Sorry I've been offline for the past couple weeks. I've been meaning to post some content for awhile but I've been swamped with Office 14 planning. I was trying to stay up on the comments from my last post, but still ended up slacking there as well (I'm sorry I didn't reply to everyone's comments). I've also been receiving a bunch of e-mail lately from folks, and I wanted to apologize for not replying yet. Hopefully I'll get some free time soon.

I just realized that I never finished my "Intro to SpreadsheetML" posts, so I'll try to get something up early next week to close that off. I also haven't posted many examples of PresentationML so hopefully I'll be able to get to that as well. Let me know if anyone has some examples they'd like to see in order to help them get started with Open XML development.

National Bodies comments on DIS 29500 online

If you're looking for some good weekend reading though, you should check out the official comments submitted by the various National Bodies during the DIS 29500 contradictory review: https://jtc1sc32.org/doc/recent/JTC001-N-8530.zip (if you're looking for some fun conspiracies, check out the metadata of J1N850-12 and J1N850-13 and see who the authors were).

J1N850-22 is the official Ecma response to the comments, which was posted a few weeks ago.

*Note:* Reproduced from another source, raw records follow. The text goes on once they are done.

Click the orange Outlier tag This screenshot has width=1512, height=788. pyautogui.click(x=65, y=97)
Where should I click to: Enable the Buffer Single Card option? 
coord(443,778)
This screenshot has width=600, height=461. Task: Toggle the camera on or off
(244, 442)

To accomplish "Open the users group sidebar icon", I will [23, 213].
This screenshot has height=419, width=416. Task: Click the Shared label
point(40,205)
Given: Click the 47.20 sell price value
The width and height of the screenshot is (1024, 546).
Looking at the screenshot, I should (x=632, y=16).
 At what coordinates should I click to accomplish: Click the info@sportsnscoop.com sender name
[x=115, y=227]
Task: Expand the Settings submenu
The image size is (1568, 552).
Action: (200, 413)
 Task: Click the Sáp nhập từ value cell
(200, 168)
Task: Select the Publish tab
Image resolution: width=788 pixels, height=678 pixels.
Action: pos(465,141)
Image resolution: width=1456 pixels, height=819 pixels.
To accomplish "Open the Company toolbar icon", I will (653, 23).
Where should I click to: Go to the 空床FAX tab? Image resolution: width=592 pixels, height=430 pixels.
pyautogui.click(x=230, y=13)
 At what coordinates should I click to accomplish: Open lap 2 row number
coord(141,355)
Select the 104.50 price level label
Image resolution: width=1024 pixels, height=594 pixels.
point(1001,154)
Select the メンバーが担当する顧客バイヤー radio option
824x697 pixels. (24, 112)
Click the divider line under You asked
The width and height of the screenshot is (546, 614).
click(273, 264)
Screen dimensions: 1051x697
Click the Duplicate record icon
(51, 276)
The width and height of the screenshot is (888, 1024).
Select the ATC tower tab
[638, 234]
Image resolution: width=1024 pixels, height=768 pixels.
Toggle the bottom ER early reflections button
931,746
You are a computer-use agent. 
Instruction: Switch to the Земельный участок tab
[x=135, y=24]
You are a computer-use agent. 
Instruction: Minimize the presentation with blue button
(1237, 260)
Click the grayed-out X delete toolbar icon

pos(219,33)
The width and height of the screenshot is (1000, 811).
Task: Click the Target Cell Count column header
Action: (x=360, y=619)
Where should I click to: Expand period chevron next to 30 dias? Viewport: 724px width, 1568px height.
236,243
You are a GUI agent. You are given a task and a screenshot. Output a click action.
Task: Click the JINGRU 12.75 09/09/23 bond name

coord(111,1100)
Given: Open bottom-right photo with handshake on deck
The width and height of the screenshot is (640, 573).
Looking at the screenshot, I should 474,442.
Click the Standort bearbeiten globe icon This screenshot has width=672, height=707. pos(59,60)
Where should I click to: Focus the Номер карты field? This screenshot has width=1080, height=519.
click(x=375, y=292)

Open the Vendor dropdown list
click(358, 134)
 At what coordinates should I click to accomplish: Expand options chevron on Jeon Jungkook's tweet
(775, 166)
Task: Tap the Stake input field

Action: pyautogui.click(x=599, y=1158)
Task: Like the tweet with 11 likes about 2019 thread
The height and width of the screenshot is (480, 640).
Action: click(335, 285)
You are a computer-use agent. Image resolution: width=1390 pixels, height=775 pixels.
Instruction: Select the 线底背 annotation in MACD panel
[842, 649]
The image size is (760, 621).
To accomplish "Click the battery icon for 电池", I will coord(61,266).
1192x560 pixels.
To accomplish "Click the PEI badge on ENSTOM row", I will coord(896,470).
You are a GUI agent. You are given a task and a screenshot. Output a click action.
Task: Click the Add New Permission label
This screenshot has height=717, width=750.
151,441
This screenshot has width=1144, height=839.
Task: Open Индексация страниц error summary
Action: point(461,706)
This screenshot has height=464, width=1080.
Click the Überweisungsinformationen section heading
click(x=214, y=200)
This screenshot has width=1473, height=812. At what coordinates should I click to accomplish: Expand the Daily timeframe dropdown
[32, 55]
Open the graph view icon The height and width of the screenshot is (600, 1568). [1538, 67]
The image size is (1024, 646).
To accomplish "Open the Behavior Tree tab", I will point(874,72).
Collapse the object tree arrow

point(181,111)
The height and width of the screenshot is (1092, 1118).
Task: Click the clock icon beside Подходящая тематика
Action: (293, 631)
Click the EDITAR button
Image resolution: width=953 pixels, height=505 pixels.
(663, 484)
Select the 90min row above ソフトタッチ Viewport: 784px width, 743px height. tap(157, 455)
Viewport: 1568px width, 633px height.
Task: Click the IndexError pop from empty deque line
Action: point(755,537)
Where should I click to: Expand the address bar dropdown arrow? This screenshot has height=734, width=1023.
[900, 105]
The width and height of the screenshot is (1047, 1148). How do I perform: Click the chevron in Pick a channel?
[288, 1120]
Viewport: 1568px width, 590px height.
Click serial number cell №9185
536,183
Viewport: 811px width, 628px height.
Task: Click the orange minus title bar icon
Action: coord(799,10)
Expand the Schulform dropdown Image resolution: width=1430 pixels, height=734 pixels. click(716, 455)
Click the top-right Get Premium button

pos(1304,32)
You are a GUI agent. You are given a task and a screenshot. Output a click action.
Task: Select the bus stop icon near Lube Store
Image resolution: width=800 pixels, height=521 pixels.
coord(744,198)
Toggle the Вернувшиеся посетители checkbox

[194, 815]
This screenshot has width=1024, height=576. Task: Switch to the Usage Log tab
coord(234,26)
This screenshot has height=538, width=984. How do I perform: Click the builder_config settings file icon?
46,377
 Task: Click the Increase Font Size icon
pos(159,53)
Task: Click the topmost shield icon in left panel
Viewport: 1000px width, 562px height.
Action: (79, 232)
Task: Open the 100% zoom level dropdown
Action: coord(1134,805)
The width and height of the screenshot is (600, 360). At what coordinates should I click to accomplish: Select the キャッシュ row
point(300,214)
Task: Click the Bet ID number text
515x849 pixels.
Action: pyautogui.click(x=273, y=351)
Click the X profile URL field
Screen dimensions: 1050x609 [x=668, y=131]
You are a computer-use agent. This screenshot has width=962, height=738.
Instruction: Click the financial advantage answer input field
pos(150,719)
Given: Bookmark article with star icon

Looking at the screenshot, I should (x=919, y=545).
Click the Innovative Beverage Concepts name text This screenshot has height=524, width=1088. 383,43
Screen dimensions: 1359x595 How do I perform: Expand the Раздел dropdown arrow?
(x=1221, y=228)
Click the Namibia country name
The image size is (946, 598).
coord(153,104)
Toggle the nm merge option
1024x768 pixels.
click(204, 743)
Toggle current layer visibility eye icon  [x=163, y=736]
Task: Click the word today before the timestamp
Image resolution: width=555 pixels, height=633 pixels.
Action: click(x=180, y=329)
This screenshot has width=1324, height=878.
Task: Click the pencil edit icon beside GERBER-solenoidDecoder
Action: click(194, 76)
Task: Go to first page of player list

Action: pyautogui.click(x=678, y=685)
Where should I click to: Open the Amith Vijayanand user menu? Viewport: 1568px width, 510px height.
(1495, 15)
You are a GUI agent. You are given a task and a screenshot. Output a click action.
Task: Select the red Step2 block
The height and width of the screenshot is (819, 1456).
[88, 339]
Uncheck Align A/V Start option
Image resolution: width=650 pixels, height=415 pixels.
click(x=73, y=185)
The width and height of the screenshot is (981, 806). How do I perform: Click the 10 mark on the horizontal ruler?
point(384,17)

This is the first time the official comments from the various national bodies have been posted. You can see that there are a number of shared themes in the documents, which was why the Ecma response tried to group many of the comments rather than replying to each one individually.

James Governor takes a closer look at archival formats

OpenXML vs ODF: does the archiving argument stack up?

"The industry needs to move beyond good vs evil, manichaen black vs white, beyond the single answer to a problem. Our monoetheism does us no favours ... One true format? What do we need that for and what god are we worshipping? What are the problems we're trying to solve?"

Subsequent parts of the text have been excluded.